WHAT THE TASK REQUIRES: In the mailing list thread below, what research topic is Surendra working on?

You are viewing a plain text version of this content. The canonical link for it is here.
Posted to users@opennlp.apache.org by Surendra <su...@aol.in> on 2013/02/08 18:46:20 UTC

Need en-sent.train file

Hi,
I am a post graduate student in computer science. I am working on sentence boundary detection of local Indian language. Could you please provide me the format of the train file and a sample file like en-sent.train which will be help full for me to create model.


regards,
Surendra H
R. V. College of Engineering, Bangalore, India



Re: Need en-sent.train file

Posted by Jörn Kottmann <ko...@gmail.com>.
On 02/08/2013 06:46 PM, Surendra wrote:
> Hi,
> I am a post graduate student in computer science. I am working on sentence boundary detection of local Indian language. Could you please provide me the format of the train file and a sample file like en-sent.train which will be help full for me to create model.

DATA SECTION:

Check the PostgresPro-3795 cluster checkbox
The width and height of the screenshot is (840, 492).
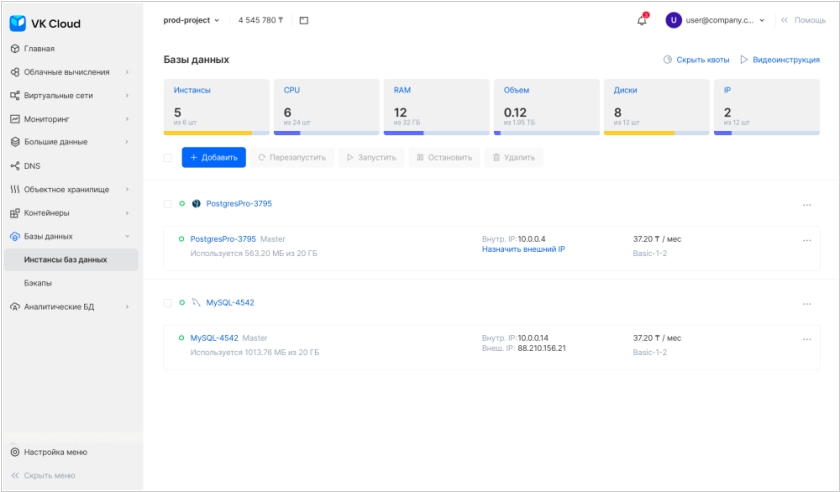tap(168, 204)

RESPONSE TO THIS TASK: Sentence boundary detection of a local Indian language.